It is a truth universally acknowledged, that the film version of a book is never as good as the original text.  Except I don’t think that’s true.  This week I’m going to look at two books where I think the film was better, but the novels are still worth reading.  Slightly odd tack for a book blog to take, and I may end up regretting this, but let’s crash ever onwards!

Firstly, The Commitments by Roddy Doyle (1987).  Here’s the trailer for the 1991 film, with a brilliant script by the author, in collaboration with the long-term writing partnership of Dick Clement and Ian La Frenais.

The Commitments is Roddy Doyle’s first novel, detailing how a group of white, working class Dubliners set up a soul band together.  I think in this novel Doyle is really learning his craft, and his writing gets progressively stronger as he goes along.  The Commitments is a far from terrible book, but it’s a bit slight, and filled with so much dialogue it reads more like a script than a novel for much of it.  Still, if you’re going to have a novel filled with dialogue it may as well be written by Roddy Doyle, who has a great ear for how people speak and seems to take real joy in capturing it on the page:

“-Grow a pair o’ tits, pal, an’ then yeh can sing with them, said Billy.

– Are you startin’ somethin’?

-Don’t annoy me.

– Here! Said Jimmy. –None o’ tha’.

The time was right for a bit of laying down the law.

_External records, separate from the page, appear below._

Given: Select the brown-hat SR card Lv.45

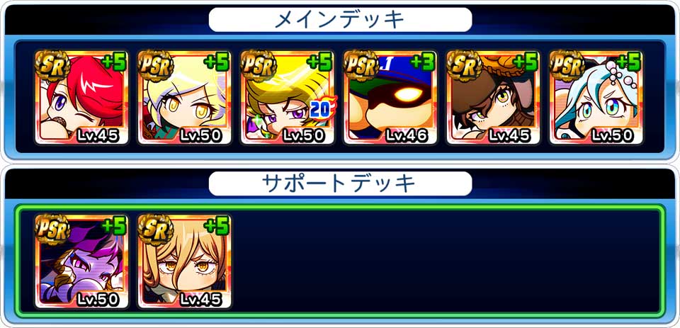Looking at the screenshot, I should click(x=493, y=97).
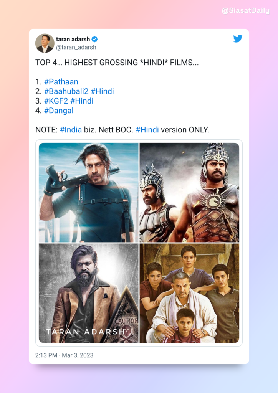
Task: Open the #Pathaan hashtag
Action: (x=61, y=82)
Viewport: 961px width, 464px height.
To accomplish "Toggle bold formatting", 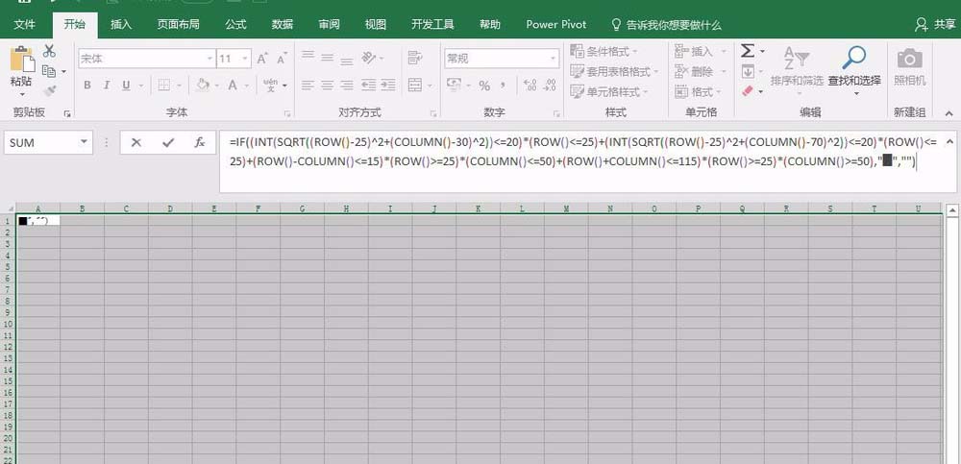I will point(86,85).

-No rows or scraps, righ’.

-Well said, Jim.

– An’ annyway, said Jimmy. –The girls are the best lookin’ part o’ the group.

– Dirty bastard, said Natalie.

-Thanks very much, Jimmy, said Imelda.

-No sweat ‘melda, said Jimmy.

-What’ll we sing? Bernie asked Joey The Lips.

-You know Walking in the Rain?

-Lovely.

– I WANT HIM, Imelda sang.

– It doesn’t exactly have a strong feminist lyric, does it? said James.

– Soul isn’t words, Brother, said Joey The Lips. – Soul is feeling. Soul is getting out of yourself.”

You can see that this is writing really stripped back: minimal punctuation, not always clear who is speaking.  The style suits the tale of a bunch of people with very little creating music with only their voices and few instruments.  It makes The Commitments a quick read, and the characters are evoked with warmth through minimal authorial intervention. By writing in such a sparse way, Doyle allows the characters to speak for themselves. At other times he uses scant detail, rarely embellished with imagery, to portray the lives of the band:

“’Joey The Lips got one of his dress suits dry-cleaned. Dean crawled in under his bed and found the one he’d flung under there. He soaked the jacket till the muck was nearly all gone. Then he brought it down to the cleaners.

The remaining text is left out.